Ciò che era avvenuto a Cuba dopo il trionfo della Rivoluzione non era solo un nuovo capitolo del conflitto Est-Ovest, ma l’applicazione del programma rivoluzionario del “eroe nazionale” di Cuba, José Martí (1853-1895) poeta, scrittore, rivoluzionario, massone , che cadde in combattimento per l’indipendenza di Cuba dalla Spagna, per un’equa distribuzione delle terre, per la fine della schiavitù e la discriminazione razziale, per arginare l’espansione degli Stati Uniti nei Caraibi. Fidel Castro più volte, prima e dopo essere diventato alleato obbligato dei sovietici e di avere pubblicamente dichiarato la sua “conversione” al marxismo, collegò l’ideologia della Rivoluzione al pensiero di Martí: «l’ideologia della nostra rivoluzione è molto chiara: non offriamo agli uomini soltanto libertà ma anche pane, non offriamo agli uomini solo pane, ma anche libertà… Noi non siamo né di destra né di sinistra, né di centro.

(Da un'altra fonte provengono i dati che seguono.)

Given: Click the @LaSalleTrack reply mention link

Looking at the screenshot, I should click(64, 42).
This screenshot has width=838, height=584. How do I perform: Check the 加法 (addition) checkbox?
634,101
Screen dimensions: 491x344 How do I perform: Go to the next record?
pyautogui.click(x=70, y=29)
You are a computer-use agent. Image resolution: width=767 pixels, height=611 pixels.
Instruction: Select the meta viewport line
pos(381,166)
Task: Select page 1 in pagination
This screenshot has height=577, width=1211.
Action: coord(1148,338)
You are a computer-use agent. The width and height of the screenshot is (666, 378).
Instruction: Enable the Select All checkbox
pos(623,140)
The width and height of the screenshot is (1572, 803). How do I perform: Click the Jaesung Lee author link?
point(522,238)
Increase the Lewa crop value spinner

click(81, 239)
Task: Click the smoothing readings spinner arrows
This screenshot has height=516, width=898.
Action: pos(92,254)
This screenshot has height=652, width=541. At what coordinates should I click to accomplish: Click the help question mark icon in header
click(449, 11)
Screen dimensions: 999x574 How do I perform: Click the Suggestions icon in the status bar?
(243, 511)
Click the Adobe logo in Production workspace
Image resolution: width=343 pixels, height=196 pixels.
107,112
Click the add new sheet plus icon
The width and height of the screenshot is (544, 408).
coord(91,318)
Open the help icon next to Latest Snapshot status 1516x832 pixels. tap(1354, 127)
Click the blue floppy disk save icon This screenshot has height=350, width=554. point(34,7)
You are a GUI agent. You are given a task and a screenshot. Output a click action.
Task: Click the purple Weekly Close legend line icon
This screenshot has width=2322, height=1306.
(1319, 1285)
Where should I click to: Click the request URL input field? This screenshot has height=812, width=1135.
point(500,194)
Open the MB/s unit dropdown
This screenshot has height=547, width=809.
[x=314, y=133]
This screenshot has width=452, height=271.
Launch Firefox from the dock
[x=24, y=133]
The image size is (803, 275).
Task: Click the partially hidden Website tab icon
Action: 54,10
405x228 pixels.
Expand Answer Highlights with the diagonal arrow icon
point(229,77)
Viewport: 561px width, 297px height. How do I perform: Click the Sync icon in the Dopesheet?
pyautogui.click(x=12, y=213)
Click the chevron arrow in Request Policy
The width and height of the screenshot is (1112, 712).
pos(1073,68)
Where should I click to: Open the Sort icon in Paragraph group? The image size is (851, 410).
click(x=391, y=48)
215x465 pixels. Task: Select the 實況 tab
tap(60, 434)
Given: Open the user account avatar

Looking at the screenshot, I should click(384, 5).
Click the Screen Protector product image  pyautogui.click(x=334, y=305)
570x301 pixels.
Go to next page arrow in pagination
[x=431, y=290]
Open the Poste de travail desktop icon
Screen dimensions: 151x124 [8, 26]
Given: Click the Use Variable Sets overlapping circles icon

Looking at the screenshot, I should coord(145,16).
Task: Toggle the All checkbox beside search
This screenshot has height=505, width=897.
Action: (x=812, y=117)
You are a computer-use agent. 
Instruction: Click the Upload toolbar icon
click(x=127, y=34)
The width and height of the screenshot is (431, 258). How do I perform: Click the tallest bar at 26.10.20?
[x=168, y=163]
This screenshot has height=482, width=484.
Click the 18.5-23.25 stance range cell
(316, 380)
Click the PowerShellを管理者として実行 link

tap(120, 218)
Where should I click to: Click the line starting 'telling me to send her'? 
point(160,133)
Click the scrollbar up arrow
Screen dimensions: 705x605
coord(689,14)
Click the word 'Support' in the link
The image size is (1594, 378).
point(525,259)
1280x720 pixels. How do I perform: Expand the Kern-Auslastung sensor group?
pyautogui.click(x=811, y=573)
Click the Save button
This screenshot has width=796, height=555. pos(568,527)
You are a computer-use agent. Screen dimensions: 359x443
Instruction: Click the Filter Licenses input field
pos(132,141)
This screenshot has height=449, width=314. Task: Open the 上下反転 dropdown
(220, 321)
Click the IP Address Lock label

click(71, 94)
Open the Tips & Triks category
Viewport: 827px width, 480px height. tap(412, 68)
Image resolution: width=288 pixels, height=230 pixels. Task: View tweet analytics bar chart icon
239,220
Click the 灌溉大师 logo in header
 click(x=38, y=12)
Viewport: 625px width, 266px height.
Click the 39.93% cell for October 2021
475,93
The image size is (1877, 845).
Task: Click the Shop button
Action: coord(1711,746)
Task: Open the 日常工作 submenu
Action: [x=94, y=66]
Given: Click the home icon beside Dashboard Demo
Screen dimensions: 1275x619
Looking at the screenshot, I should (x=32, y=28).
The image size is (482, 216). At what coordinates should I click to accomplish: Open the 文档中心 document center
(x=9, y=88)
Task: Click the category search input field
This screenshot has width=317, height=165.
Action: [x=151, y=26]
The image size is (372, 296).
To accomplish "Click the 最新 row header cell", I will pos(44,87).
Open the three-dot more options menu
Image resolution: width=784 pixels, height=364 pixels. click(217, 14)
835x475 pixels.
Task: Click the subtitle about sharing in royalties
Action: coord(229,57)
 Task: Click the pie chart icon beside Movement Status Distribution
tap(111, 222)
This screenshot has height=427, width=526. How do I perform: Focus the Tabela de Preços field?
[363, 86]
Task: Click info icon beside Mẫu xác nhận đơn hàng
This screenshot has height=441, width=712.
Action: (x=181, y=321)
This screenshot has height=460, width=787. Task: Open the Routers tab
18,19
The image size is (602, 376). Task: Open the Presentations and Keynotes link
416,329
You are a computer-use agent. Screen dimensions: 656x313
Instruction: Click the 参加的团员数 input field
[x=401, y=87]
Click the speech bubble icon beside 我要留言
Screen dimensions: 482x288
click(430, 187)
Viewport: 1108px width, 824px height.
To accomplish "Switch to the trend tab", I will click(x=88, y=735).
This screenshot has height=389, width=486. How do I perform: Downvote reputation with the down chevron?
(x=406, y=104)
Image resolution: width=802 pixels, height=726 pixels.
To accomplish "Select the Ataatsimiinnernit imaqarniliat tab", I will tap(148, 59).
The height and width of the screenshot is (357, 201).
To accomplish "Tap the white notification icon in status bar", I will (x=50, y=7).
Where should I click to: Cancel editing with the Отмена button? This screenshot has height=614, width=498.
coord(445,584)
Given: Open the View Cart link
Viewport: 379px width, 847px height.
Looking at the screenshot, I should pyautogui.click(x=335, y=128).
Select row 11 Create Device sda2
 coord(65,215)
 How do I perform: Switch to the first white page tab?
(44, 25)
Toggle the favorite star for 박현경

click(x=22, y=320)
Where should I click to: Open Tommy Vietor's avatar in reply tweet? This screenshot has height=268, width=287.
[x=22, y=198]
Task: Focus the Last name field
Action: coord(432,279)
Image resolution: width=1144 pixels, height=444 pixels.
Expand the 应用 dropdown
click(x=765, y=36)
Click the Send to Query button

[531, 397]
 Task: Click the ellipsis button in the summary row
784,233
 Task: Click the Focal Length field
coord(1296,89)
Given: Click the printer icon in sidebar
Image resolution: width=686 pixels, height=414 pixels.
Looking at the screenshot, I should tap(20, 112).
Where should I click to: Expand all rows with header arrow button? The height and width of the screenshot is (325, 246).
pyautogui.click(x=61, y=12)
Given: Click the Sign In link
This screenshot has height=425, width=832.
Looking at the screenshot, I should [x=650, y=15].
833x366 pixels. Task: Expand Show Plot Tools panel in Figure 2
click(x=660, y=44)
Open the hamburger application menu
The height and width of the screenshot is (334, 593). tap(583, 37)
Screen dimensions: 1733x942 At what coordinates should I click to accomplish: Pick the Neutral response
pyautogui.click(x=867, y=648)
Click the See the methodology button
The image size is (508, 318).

Noi vogliamo andare oltre rispetto a destra e sinistra» .
Durante i festeggiamenti per il 150° anniversario della nascita di Martí, Fidel Castro chiariva la genesi del suo movimento politico: «noi che il 26 luglio 1953 riprendemmo la lotta per l’indipendenza, iniziata il 10 ottobre 1868 da José Martí, da lui avevamo ricevuto i principi etici senza i quali non si può concepire una rivoluzione. Da lui ci arrivò anche l’ispirato patriottismo e un concetto alto dell’onore e della dignità umana come nessuno al mondo poteva insegnarci… Il giorno in cui cadde, il 19 maggio 1895, Martí si immolava per il diritto alla vita di tutti gli abitanti del pianeta» . Ernesto Che Guevara, il medico avventuriero argentino compagno di armi di Fidel morì di seguito in Bolivia, tentando di esportare la rivoluzione cubana seguendo una sua teorizzazione della rivoluzione socialista mondiale ma che, per l’America Latina, ricalcava l’ideale panamericanista di Martí che troviamo lungo tutta la storia americana, da Bolivar fino agli odierni presidenti progressisti di diversi paesi della regione…”.
Insomma, richiamando lo stretto collegamento fra Castro e Martí, i vescovi cubani rendono al recente defunto il massimo onore che si possa immaginare agli occhi del popolo cubano, quindi l’interpretazione di Magister appare gravemente distorta. Facendo un’analogia agli occhi del popolo italiano, sarebbe come se uno, volendo denigrare Bettino Craxi, richiamasse i suoi accostamenti con Garibaldi.